Woods B, Jose PE. Effectiveness of a school-based indicated early intervention program for Maori and Pacific adolescents. Journal of Pacific Rim Psychology 2011;5:40 50.

Yu DL, Seligman ME. Preventing depressive symptoms in Chinese children. Prevention and Treatment 2002;5:article 9.

Search Strategies

Refer to the existing systematic review for information about the search strategy:

Werner-Seidler A, Perry Y, Calear AI, Newby JM, Christensen H. School-based depression and anxiety prevention programs for young people: a systematic review and meta-analysis. Clinical Psychology Review 2017;51;30-47.

Review References

Anxiety and Depression Association of America. Facts and Statistics. Silver Spring (MD): 2018. [Cited 10/1/18]. Available from URL: https://adaa.org/about-adaa/press-room/facts-statistics.

Weller EB, Weller RA. Depression in adolescents growing pains or true morbidity? [Review][20 refs]. Journal of Affective Disorders 2000;61:Suppl-13.

Werner-Seidler A, Perry Y, Calear AI, Newby JM, Christensen H. School-based depression and anxiety prevention programs for young people: a systematic review and meta-analysis.
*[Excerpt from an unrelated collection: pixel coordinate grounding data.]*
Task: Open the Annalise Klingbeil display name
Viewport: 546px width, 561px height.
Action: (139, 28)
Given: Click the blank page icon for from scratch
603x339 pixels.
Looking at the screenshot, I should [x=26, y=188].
Clinical Psychology Review 2017;51;30-47.

Centers for Disease Control and Prevention. Whole School, Whole Community, Whole Child (WSCC). Atlanta (GA): 2018. [Cited 1/30/19]. Available from URL: https://www.cdc.gov/healthyschools/wscc/index.htm.
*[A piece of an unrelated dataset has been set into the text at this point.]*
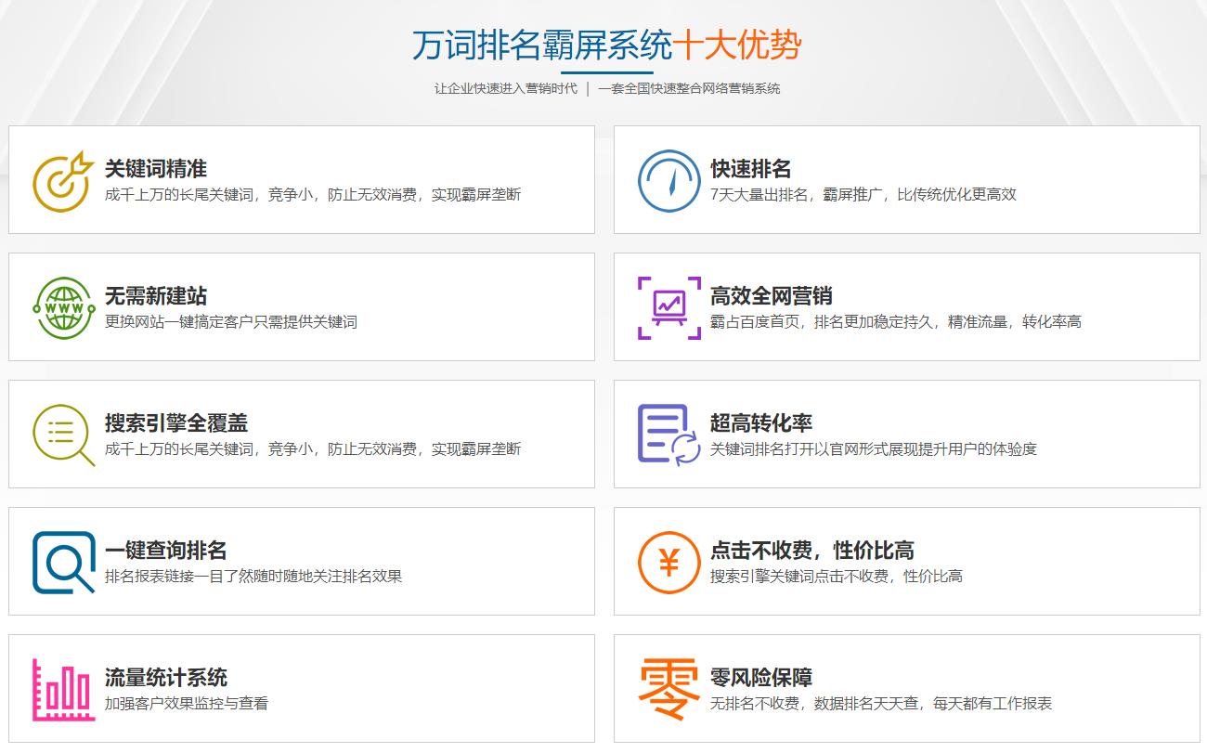Click the purple presentation chart marketing icon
Considerations for Implementation

The following considerations for implementation are drawn from studies included in the existing evidence review, the broader literature, and expert opinion.
  • Confidentiality of student information should be a priority, and policies should be clearly communicated to parents and students, especially when there will be group sessions.
    • Programs should provide students with information about the group process, general risks associated with participation (e.g., privacy, confidentiality concerns or limitations), and rules for participation.
  • Parents should be notified when students participate in programs or receive mental health services (though this must be balanced with student confidentiality).
  • Students should have access to additional mental health services in case issues arise (either on-site or by referral).
  • Referral processes should be in place and consistently followed by staff who detect possible child maltreatment or risk of harm to self or others.
  • Schools should decide whether trained school personnel or external mental health professionals will deliver program components.
    • School staff may be familiar with the student population and school environment, and there may be greater opportunities for program sustainability. They may not, however, have mental health training that would prepare them to handle additional issues.
    • External mental health professionals are professionally trained for mental health issues, but they may not be as familiar with individual students, and additional funding may be required.
  • Schools should decide whether universal CBT programs, targeted CBT programs for at-risk individuals, or both, are best suited for their student population. Some schools may prefer a stepped approach to deliver universal CBT programs first followed by targeted CBT programs for at-risk, symptomatic individuals who do not respond to the universal program. Other schools may prefer to deliver one program only.